Menteri Dalam Negeri Tito Karnavian kembali menegaskan kepada para kepala daerah mengenai pentingnya dukungan terhadap program strategis nasional yang ditetapkan pemerintah pusat, termasuk program Makan Bergizi Gratis (MBG) yang tengah menjadi sorotan. Ketidakpatuhan terhadap arahan ini, menurut Tito, dapat berujung pada sanksi, bahkan pemberhentian oleh Presiden Prabowo Subianto.
Ancaman yang dilontarkan Tito ini menuai kritik. Beberapa pakar hukum menilai, tindakan ini mencerminkan pendekatan militeristik dalam pemerintahan Prabowo. Kekhawatiran muncul bahwa kepala daerah yang dipilih langsung oleh rakyat kini hanya berfungsi sebagai pelaksana kegiatan atau *event organizer* belaka.
“Jika pemberhentian kepala daerah hanya didasarkan pada penilaian subjektif pemerintah pusat, ini sangat berbahaya,” tegas Herdiansyah Hamzah, seorang ahli hukum tata negara dari Universitas Mulawarman, menyoroti potensi penyalahgunaan wewenang.
--------------------------------
* **Tujuan 1**: Hitunglah baris pada entri di bawah yang memuat kata "height", dengan membedakan huruf besar dan kecil. Tuliskan jumlahnya saja.
--------------------------------
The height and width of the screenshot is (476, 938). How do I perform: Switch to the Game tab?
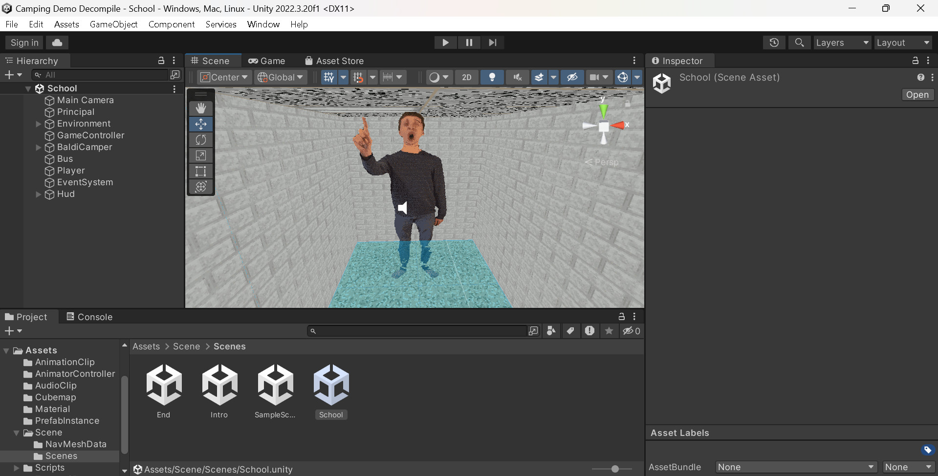pos(267,61)
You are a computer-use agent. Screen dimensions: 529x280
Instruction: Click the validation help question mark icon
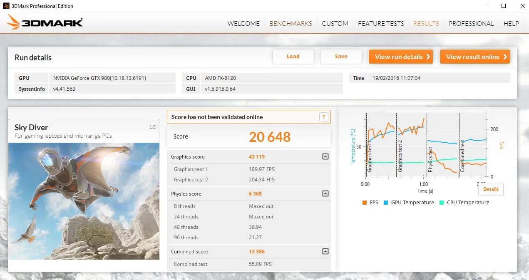click(323, 117)
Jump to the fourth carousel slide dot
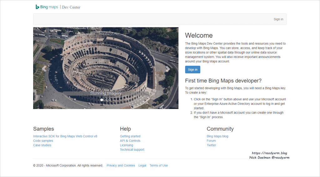The image size is (320, 177). tap(109, 100)
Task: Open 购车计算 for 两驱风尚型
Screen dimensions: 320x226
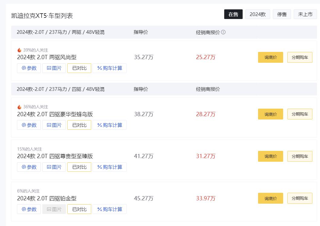Action: 109,68
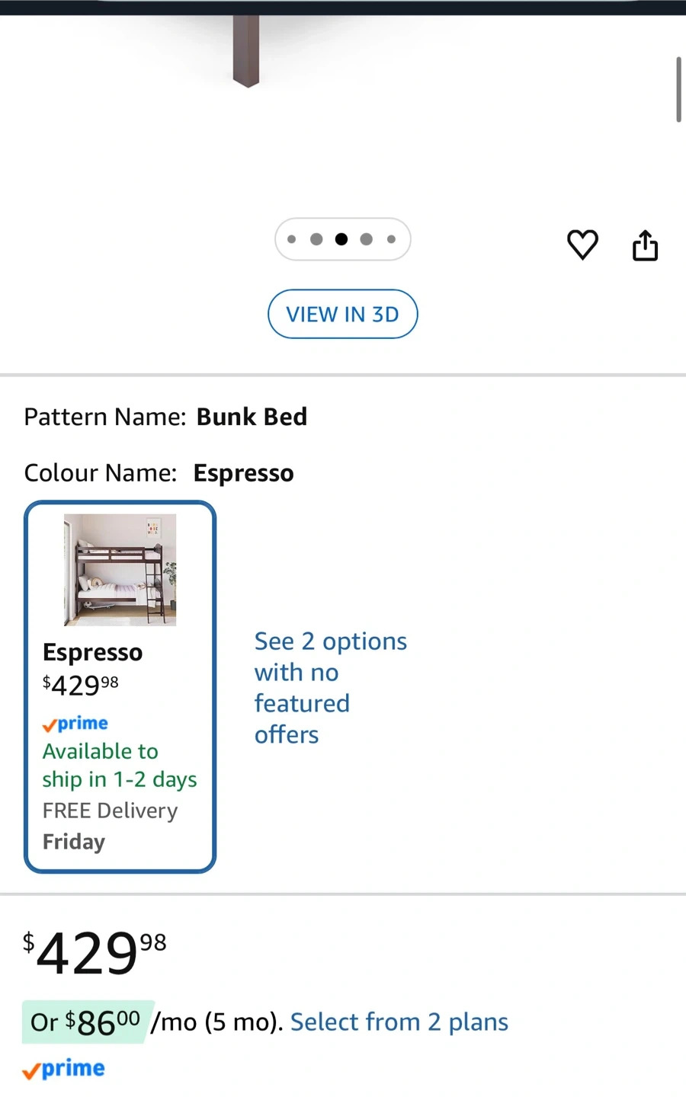Tap the heart icon to save item

(582, 245)
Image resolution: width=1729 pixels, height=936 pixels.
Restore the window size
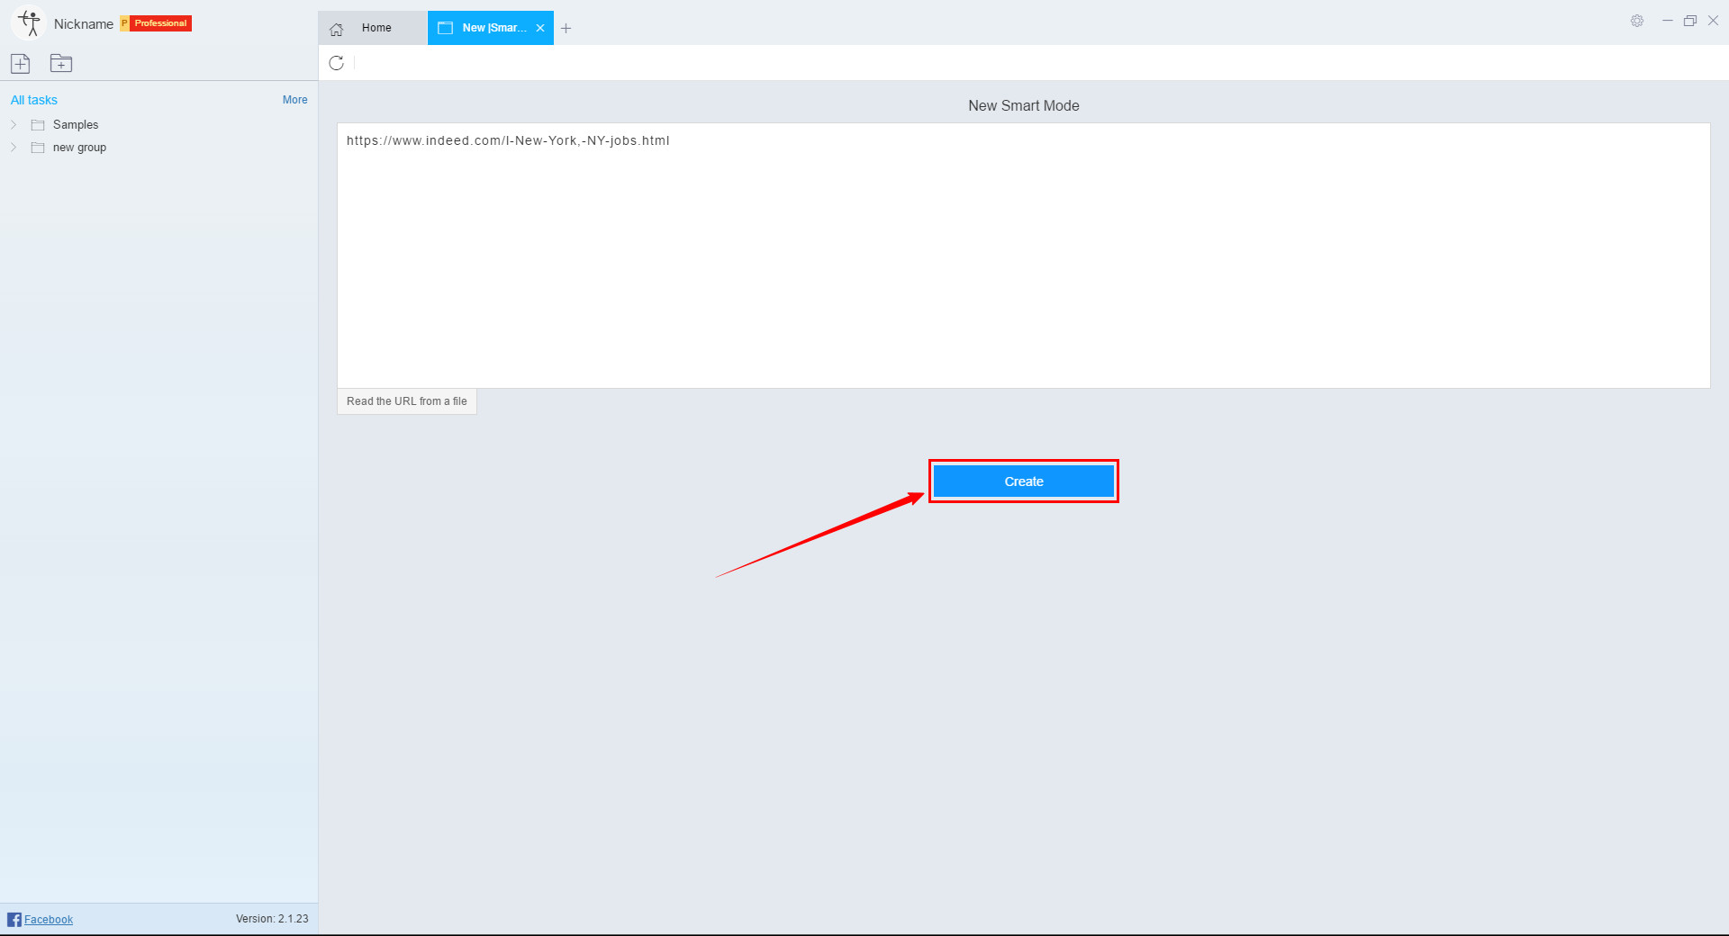click(1689, 21)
--------------------------------
* **Tujuan 2**: Lanjutkan teks di atas tentang peringatan Mendagri kepada kepala daerah, dimulai setelah kalimat terakhirnya.

* **Hasil 1**: 2

* **Hasil 2**:
Egi Primayogha, peneliti dari Indonesia Corruption Watch (ICW), menambahkan bahwa upaya pemerintah pusat untuk menjalankan program strategis dengan dukungan penuh dari kepala daerah berpotensi mengabaikan kepentingan masyarakat.
Berkaca pada pengalaman satu dekade terakhir, Egi mengungkapkan bahwa banyak program dan proyek strategis yang ditetapkan pemerintah pusat justru merampas ruang hidup masyarakat dan merusak lingkungan.
“Seharusnya, kepala daerah tidak berhenti menyuarakan masalah yang timbul akibat kebijakan pemerintah pusat, karena dampaknya sudah terbukti merugikan warga,” imbuhnya.
Lantas, ancaman apa yang sebenarnya dilontarkan Tito kepada para kepala daerah? Benarkah kepala daerah dapat dicopot jika dianggap tidak mendukung program strategis nasional?
Tito Karnavian dengan tegas menyatakan, “Program strategis nasional wajib didukung oleh kepala daerah. Ada sanksi jika tidak mendukung,” ujarnya di Jatinangor, Jawa Barat, pada Selasa (28/10).
“Jika program strategis nasional tidak berjalan karena kepala daerahnya, maka kepala daerah bisa diberhentikan,” lanjutnya.

Pernyataan ini disampaikan Tito dalam forum yang mempertemukan para sekretaris daerah dan kepala Badan Perencanaan Pembangunan Daerah (Bappeda) se-Indonesia.
Tito merujuk pada Pasal 67 Undang-Undang 23/2014 sebagai dasar hukum pernyataannya.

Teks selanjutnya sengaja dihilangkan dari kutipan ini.